Still, the outcome is the same. It is big. It is love. It is the feeling he gets when he knows he has reached someone.
“It’s euphoric—it’s out of this world. Sometimes I walk backstage and tear up. I feel like God comes through me. It’s when I see that light in their eyes again, when they’re alive. It’s not always an easy moment—sometimes it’s a pretty tough moment. I will do whatever it takes to get people there without harming them. That’s why I can reach people. They have only so many ways to be stuck, and I have lots of ways to break their stuck-ness. How do I know? You can feel it, you can see it. When you see them lose 30 or 100 pounds. When a guy grows his business 30 percent in a year. You can feel when they go from depressed to lit up. And when you see them three weeks later in a new pattern, it excites the hell out of you. I have friends all over the world because of this.”
Why MONEY?
Robbins explains why he had to write his new book.
Tony Robbins admits it’s been a long time since his last best-seller, Awaken the Giant Within, published in 1991. He says it’s because he hates to write.
“First, I’m a person whose tempo is very rapid. My fingers can never go as fast as my brain functions. Second, when I speak I can see the impact. I’m changing constantly to get where I want to go [to reach people]. In a book, it’s permanent, and you have no feedback device and you are alone and it’s slow.”
All that changed when he saw how badly people were impacted by the recession. “I was so angry,” he says. “I saw all of my childhood pain in everyone around me, from my barber to billionaire clients.”

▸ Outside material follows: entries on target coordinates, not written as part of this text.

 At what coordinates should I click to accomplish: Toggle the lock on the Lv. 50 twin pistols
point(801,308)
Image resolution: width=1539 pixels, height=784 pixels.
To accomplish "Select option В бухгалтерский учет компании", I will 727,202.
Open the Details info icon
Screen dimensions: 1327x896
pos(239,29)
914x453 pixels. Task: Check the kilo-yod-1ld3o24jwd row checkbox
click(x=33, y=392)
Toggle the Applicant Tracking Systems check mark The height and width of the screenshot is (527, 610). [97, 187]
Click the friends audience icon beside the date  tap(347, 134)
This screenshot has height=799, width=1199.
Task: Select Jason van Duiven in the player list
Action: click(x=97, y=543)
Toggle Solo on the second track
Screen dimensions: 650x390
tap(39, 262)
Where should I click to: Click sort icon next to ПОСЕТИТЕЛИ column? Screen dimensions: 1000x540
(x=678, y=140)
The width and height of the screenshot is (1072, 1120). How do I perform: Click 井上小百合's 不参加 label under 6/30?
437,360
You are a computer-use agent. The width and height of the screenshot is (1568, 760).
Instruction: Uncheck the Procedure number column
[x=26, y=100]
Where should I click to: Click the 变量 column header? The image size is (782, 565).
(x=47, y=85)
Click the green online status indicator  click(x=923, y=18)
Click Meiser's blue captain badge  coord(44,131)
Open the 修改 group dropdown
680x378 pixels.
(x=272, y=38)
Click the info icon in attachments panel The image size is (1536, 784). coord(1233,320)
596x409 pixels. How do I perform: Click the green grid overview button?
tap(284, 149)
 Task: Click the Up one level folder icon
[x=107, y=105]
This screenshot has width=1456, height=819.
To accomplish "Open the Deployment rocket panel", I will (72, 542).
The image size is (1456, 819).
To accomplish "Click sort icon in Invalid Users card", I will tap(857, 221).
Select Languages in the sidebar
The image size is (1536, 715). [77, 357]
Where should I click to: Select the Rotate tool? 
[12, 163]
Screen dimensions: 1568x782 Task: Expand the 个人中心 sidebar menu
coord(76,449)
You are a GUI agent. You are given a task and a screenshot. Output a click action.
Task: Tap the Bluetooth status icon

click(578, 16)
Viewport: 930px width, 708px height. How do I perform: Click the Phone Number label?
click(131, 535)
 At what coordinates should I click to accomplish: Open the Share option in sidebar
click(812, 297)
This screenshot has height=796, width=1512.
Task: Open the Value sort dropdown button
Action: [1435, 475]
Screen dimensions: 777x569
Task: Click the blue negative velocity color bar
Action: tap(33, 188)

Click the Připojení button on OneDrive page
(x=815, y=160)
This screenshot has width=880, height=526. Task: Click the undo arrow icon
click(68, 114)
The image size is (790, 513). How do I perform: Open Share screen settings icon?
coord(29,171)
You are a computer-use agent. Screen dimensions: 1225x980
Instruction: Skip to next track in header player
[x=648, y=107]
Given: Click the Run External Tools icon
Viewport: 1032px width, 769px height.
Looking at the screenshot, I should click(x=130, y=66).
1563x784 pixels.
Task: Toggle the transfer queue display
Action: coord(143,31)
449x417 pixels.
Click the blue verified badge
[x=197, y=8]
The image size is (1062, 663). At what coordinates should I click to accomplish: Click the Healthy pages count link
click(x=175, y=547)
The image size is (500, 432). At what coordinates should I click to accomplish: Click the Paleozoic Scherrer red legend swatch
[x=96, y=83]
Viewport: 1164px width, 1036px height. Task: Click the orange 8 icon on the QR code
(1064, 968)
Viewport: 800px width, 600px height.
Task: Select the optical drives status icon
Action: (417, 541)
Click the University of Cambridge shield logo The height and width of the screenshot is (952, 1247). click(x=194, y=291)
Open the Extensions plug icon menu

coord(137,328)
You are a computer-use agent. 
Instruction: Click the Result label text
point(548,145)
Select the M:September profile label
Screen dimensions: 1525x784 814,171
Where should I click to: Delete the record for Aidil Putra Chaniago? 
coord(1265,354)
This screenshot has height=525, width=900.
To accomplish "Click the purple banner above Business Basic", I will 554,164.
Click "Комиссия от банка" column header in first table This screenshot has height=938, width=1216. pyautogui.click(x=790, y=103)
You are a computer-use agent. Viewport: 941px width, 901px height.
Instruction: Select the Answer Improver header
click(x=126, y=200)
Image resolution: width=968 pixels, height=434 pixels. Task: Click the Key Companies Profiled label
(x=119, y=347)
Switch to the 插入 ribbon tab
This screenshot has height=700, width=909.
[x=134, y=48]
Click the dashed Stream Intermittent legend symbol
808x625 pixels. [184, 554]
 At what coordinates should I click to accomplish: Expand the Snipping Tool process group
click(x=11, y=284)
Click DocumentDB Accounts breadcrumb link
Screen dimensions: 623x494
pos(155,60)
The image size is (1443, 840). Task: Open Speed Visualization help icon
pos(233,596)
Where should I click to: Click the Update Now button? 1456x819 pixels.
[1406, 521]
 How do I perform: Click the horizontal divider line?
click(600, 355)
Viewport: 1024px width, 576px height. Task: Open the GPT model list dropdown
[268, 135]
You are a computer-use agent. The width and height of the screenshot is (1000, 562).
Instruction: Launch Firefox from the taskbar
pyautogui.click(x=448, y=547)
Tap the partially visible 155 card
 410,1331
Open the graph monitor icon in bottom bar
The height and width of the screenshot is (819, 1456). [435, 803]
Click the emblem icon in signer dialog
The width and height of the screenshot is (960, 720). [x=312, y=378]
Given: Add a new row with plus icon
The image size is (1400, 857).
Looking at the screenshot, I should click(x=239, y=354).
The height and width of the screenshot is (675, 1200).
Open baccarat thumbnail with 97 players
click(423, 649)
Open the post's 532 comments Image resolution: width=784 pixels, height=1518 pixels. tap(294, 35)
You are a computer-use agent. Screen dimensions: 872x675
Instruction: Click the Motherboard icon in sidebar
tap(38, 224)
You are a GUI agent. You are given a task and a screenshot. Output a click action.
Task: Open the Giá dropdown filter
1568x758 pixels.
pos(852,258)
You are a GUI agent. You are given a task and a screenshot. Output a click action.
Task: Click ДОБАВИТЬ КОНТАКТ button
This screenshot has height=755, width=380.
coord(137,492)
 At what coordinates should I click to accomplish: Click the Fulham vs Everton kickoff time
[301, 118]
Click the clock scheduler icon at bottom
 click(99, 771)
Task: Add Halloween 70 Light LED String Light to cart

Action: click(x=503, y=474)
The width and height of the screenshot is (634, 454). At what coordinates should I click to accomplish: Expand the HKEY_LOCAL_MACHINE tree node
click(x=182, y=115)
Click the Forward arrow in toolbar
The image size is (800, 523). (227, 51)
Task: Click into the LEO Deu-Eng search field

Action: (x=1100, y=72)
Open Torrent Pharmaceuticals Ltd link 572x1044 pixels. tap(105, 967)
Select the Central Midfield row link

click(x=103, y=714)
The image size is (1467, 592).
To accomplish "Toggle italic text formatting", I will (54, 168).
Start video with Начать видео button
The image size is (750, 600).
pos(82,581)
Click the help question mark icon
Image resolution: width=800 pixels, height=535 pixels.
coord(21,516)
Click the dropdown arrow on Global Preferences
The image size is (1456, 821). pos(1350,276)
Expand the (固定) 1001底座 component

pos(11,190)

That’s when he began work on MONEY: Master the Game; 7 Simple Steps to Financial Freedom. “For the past two years, I just went full-tilt and started doing the writing and interviewing intensely. I wanted to write the definitive book on this that would level the playing field, that would put you back in control—that would give you basic financial stability so you would not have to worry if you take these seven steps.”